Même si leur nom évoque le Sénégal, ils venaient de toute l’Afrique de l’Ouest et de l’Afrique équatoriale française (Mali, Burkina Faso, Côte d’Ivoire, Guinée, Bénin, Niger,...).
Ces troupes ont été engagées sur de nombreuses opérations militaires par la France dans les campagnes de conquêtes coloniales ou contre les mouvements et guerres de libération (Algérie, Indochine, Madagascar, Maroc). Ils furent des centaines de milliers à participer aux deux guerres mondiales, au prix de lourds sacrifices et dans des conditions particulièrement difficiles. On estime que plus de 200 000 soldats originaires d’Afrique subsaharienne ont combattu durant la Première Guerre mondiale, et environ 150 000 pendant la Seconde.
Pourtant, malgré le rôle important lors de ces 2 guerres, la mémoire de ces combattants est longtemps restée marginalisée en France : peu de monuments, peu de commémorations, et souvent un oubli dans la mémoire collective*.

C’est pour combler en partie ce manque qu’une plaque a été inaugurée dans le parc du 26e centenaire à Marseille, ville jumelée avec Dakar, pensée comme un hommage durable aux milliers de soldats venus d’Afrique subsaharienne défendre la France et rappeler leur sacrifice lors des deux conflits mondiaux.
La cérémonie a réuni des représentants officiels et des membres de la communauté franco-sénégalaise, et le geste a été souligné comme important face à l’oubli dont ont souvent été victimes ces soldats dans la mémoire collective.
Olivia Fortin, maire de secteur et représentante du maire de Marseille, a souligné : « c’est une page trop souvent méconnue que nous commémorons ici. ». « Pour ces hommes qui combattirent loin de leur terre natale, peu de souvenirs, peu de monuments », a-t-elle ajouté, se réjouissant que Marseille, jumelée avec Dakar, ait désormais un lieu permanent du souvenir dans le parc du 26e centenaire.
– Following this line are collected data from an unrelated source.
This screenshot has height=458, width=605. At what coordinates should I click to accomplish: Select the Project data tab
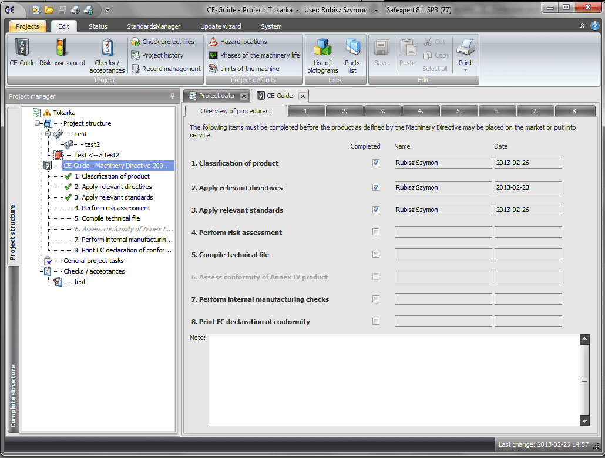[216, 96]
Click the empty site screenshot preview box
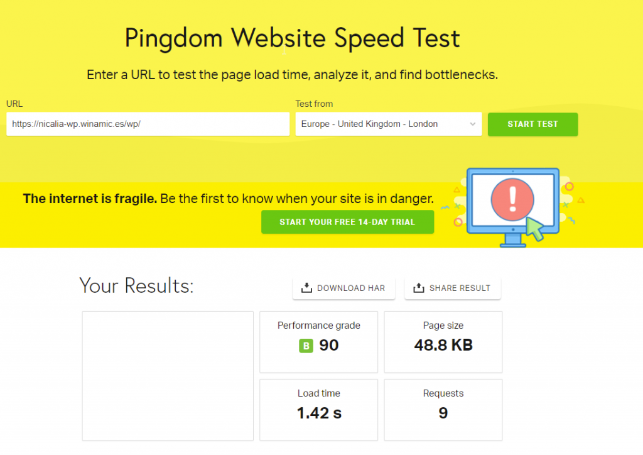 click(168, 376)
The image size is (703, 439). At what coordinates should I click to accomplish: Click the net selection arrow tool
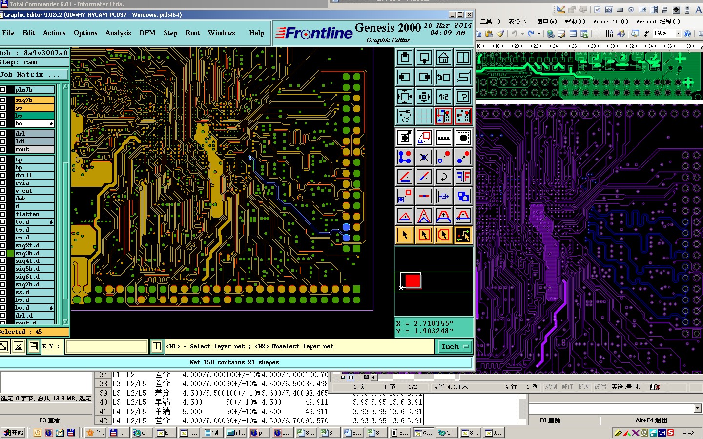(463, 236)
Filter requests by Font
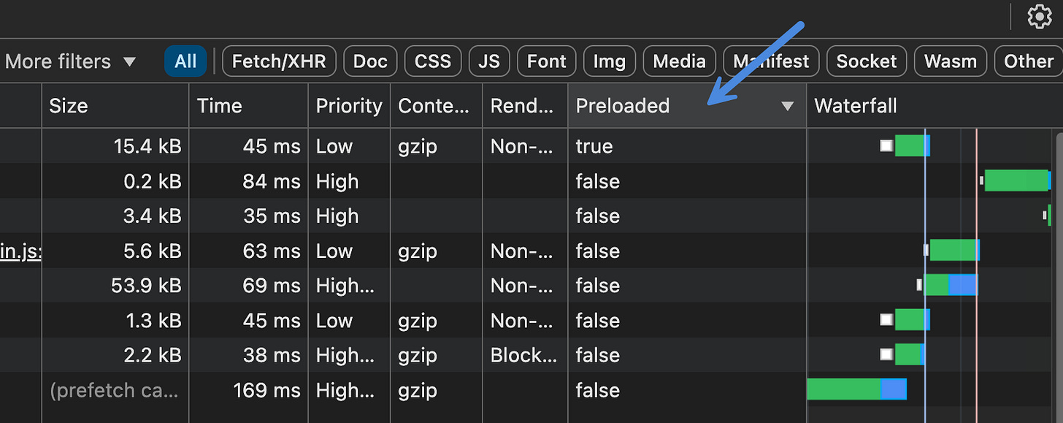The width and height of the screenshot is (1063, 423). tap(547, 61)
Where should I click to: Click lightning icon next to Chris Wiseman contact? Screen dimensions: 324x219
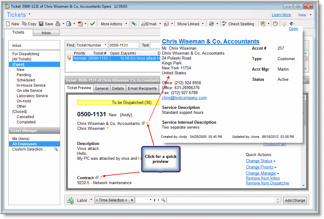click(108, 128)
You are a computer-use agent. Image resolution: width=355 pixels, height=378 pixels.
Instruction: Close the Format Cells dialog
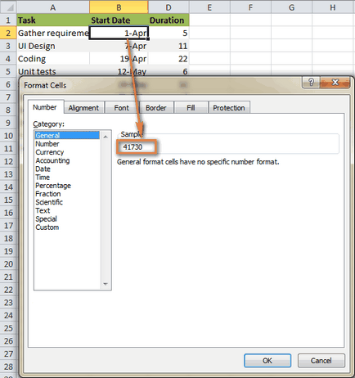(x=335, y=82)
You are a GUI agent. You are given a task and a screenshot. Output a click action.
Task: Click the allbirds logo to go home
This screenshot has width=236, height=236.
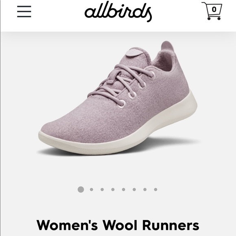118,11

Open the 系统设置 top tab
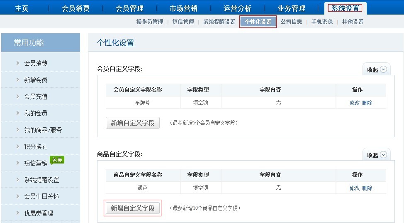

Du côté sénégalais, le grand chancelier Meissa Niang a déclaré que « l’Afrique a toujours été au rendez-vous des combats pour la liberté ». Le consul général du Sénégal à Marseille, Abdourahmane Koita, engagé de longue date pour créer un lieu de mémoire, a rappelé l’importance de ce geste.
Au-delà des discours officiels, les témoignages personnels ont souligné l’importance profonde de cette reconnaissance. Aida Diop, Franco-sénégalaise, a témoigné pour son oncle tirailleur, et cette reconnaissance est pour elle une manière de soigner une blessure mémorielle. "C’est très important pour moi, mon oncle a été tirailleur et l’histoire de ces hommes a été oubliée. Ça ne soigne pas toutes les blessures mais c’est un geste qui fait du bien". "La prochaine fois que je vais au Sénégal, je raconterai cela à mon oncle en allant sur sa tombe", ajoute-t-elle.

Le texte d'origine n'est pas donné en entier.